START GIVEN PASSAGE

The year 2012 saw a lot of development in the field of ITS applications, and one of the applications developed during this period that is worth mentioning is DriveAssist by Diewald et al. ¹³ DriveAssist provides users with an overview of nearby traffic, triggering warning messages for certain traffic incidents. SMaRTCaR ¹⁴ is a platform also developed during the same period that integrates smartphones and provides support to traffic management applications. Another application that makes use of the OBD-II standard to extract safety and environment-related information was proposed by Wideberg et al. ¹⁵ The See-Through System, by Gomes et al., ¹⁶ aims at improving the visibility of the drivers using augmented reality components, while the developers of SignalGuru ¹⁷ predict the schedule of traffic signals leveraging collaborative sensing on windshield-mount smartphones. Tornell et al. ¹⁸ proposed an application that can display important vehicles like ambulances and police cars on a map view, which was later improved in the study of Patra et al. ¹⁹

Later, in 2013, the CarSafe App ²⁰ was introduced by You et al., which is another driver safety app for Android phones that alerts drivers when detecting dangerous driving conditions and driver behaviour. It makes use of computer vision and machine learning algorithms on the images from front and back cameras of the smartphones to monitor and detect whether the driver is tired or distracted, while simultaneously keeping track of the road conditions. Another interesting application was proposed by Meseguer et al., ²¹ which incorporates data mining techniques and neural networks to analyse and generate a classification of driving styles using the data from the OBD-II, assisting drivers to correct the bad habits in their driving behaviour and providing tips to improve fuel efficiency.

Other interesting applications that are available online for download are Waze, ²² Torque, ²³ and iOnRoad. ²⁴ Waze is a well-known community-based traffic and navigation application where users share important traffic information on the go. Torque is an Android application that uses the data from the OBD-II connector to monitor different parameters in real time. The application iOnRoad, however, provides driving assistance functions including augmented driving, collision warning and ‘black-box’ like video recording.

Despite having found many different ITS applications for smartphones, we see that only a handful aimed at providing visual aids to the drivers, namely, SignalGuru, CarSafe and iOnRoad. However, none of these smartphone-based applications actually provides a real-time visual overtaking aid from other cars taking advantage of vehicular networks, even though the idea of video-based overtaking assistance systems is not new. Works like the See-Through System, ²⁵ which was later improved in the study of Gomes et al., ²⁶ although not targeted for smartphones, have also focused on the issue of video-based overtaking assistance. Other related works worth mentioning are Vinel et al. ²⁷ and Belyaev et al., ²⁸ which demonstrate the feasibility of such video-based assistance systems. Performance improvements related to a video-based overtaking assistant, that supports codec channel adaptation, is shown in the study of Vinel et al. ²⁷ Instead, Belyaev et al. ²⁸ focused on reallocation of wireless channel resources to enhance the experienced visual quality.

END GIVEN PASSAGE

[PARTS OF THE EXERCISE]:
a - Extract the section of the passage on smartphone driving applications that runs from "Other interesting applications" to "like video recording.".
b - Answer these questions from the passage on smartphone driving applications:
(i) In what year was the CarSafe App introduced?
(ii) What source does Torque draw its data from?
(iii) Which three applications are named as aiming to provide visual aids to drivers?
c - According to the passage on smartphone driving applications, why does the CarSafe App apply computer vision and machine learning to images from the smartphone's front and back cameras? Answer in one to three sentences.

START RAW DATA

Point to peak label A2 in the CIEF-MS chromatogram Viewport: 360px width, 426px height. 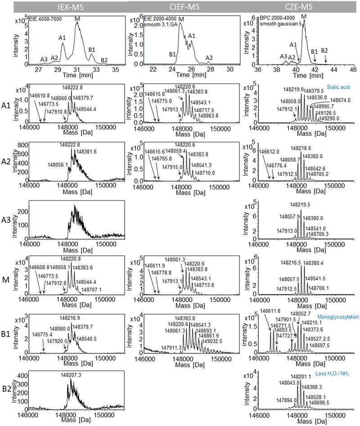tap(209, 58)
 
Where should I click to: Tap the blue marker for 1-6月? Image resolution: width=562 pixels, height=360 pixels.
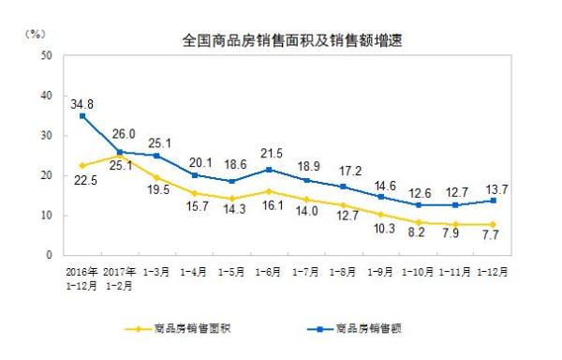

END RAW DATA

[RESULTS OF THE TASKS]:
a -
Other interesting applications that are available online for download are Waze, ²² Torque, ²³ and iOnRoad. ²⁴ Waze is a well-known community-based traffic and navigation application where users share important traffic information on the go. Torque is an Android application that uses the data from the OBD-II connector to monitor different parameters in real time. The application iOnRoad, however, provides driving assistance functions including augmented driving, collision warning and ‘black-box’ like video recording.

b -
(i) 2013
(ii) The OBD-II connector
(iii) SignalGuru, CarSafe and iOnRoad

c - CarSafe analyzes images from both cameras so it can detect whether the driver is tired or distracted while also keeping track of road conditions. This lets it alert drivers when it detects dangerous driving conditions and driver behavior.